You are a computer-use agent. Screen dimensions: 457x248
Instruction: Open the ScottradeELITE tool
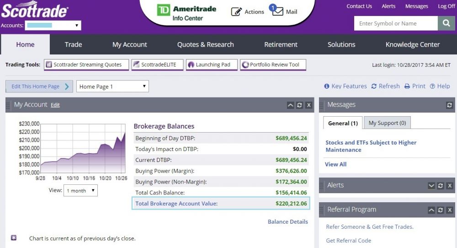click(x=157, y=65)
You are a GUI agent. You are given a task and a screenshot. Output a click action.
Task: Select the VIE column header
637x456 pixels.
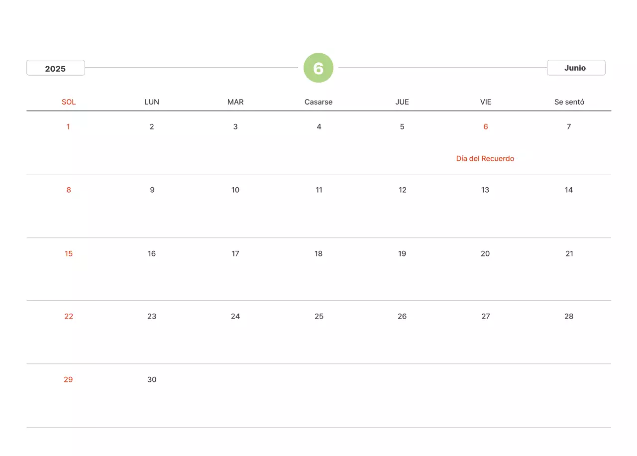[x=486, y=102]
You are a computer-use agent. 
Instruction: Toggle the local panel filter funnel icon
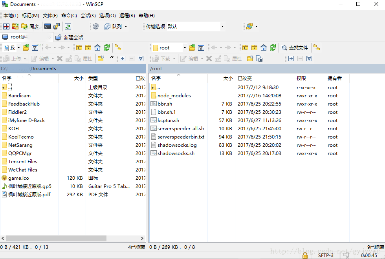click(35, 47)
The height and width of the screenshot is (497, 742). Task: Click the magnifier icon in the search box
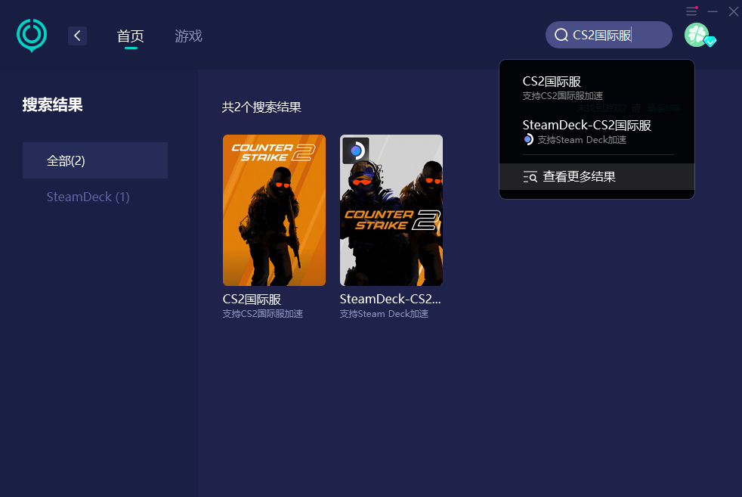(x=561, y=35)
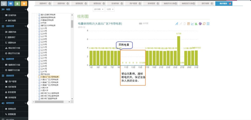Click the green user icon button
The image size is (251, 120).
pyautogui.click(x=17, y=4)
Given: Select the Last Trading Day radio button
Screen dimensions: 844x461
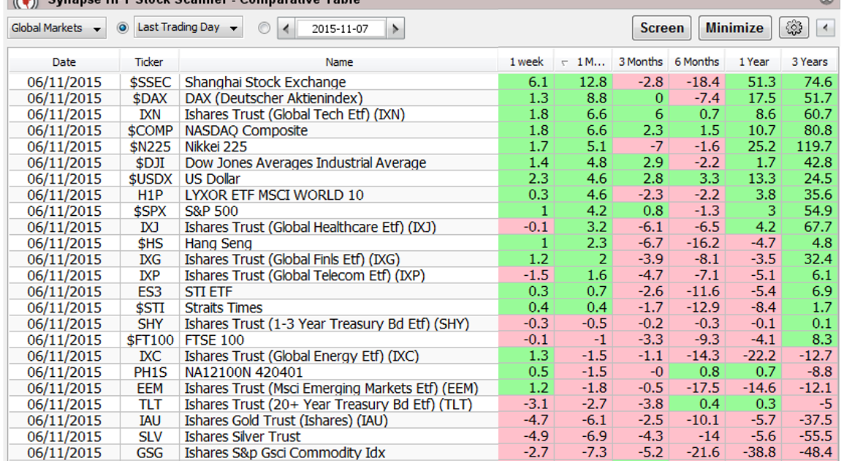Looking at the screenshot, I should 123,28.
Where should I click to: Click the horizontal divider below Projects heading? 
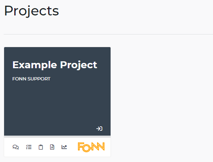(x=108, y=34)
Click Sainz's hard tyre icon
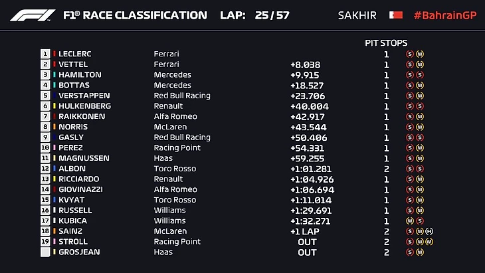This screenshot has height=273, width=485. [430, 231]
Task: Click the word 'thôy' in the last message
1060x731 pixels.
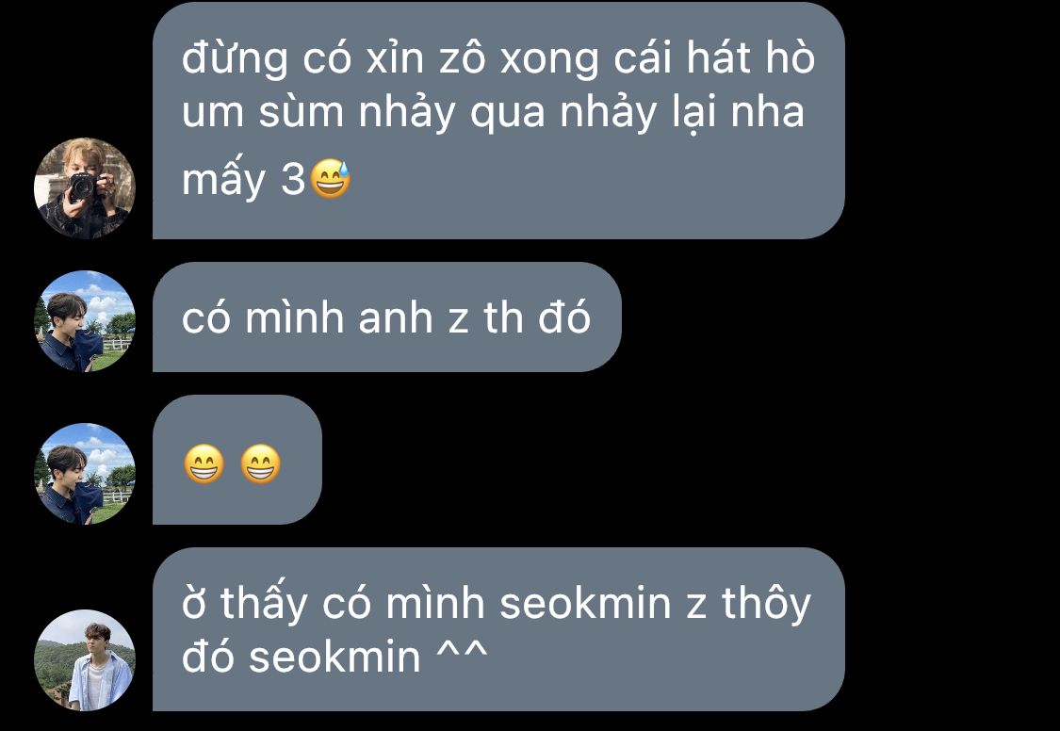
————————
▸ **AIM OF THE TASK**
Convert every line of the listing above into a JSON list of strings, with one string per line and blank lines omitted. Leave the pictures out of the list.

▸ **SOLUTION TO THIS TASK**
[
  "You are a computer-use agent. Screen dimensions: 457x248",
  "Instruction: Open the ScottradeELITE tool",
  "click(x=157, y=65)",
  "You are a GUI agent. You are given a task and a screenshot. Output a click action.",
  "Task: Select the VIE column header",
  "637x456 pixels.",
  "[x=486, y=102]",
  "You are a computer-use agent. ",
  "Instruction: Toggle the local panel filter funnel icon",
  "click(35, 47)",
  "The height and width of the screenshot is (497, 742). Task: Click the magnifier icon in the search box",
  "(x=561, y=35)",
  "Click the green user icon button",
  "The image size is (251, 120).",
  "pyautogui.click(x=17, y=4)",
  "Given: Select the Last Trading Day radio button",
  "Screen dimensions: 844x461",
  "Looking at the screenshot, I should 123,28.",
  "Where should I click to: Click the horizontal divider below Projects heading? ",
  "(x=108, y=34)",
  "Click Sainz's hard tyre icon",
  "This screenshot has height=273, width=485. [430, 231]",
  "Task: Click the word 'thôy' in the last message",
  "1060x731 pixels."
]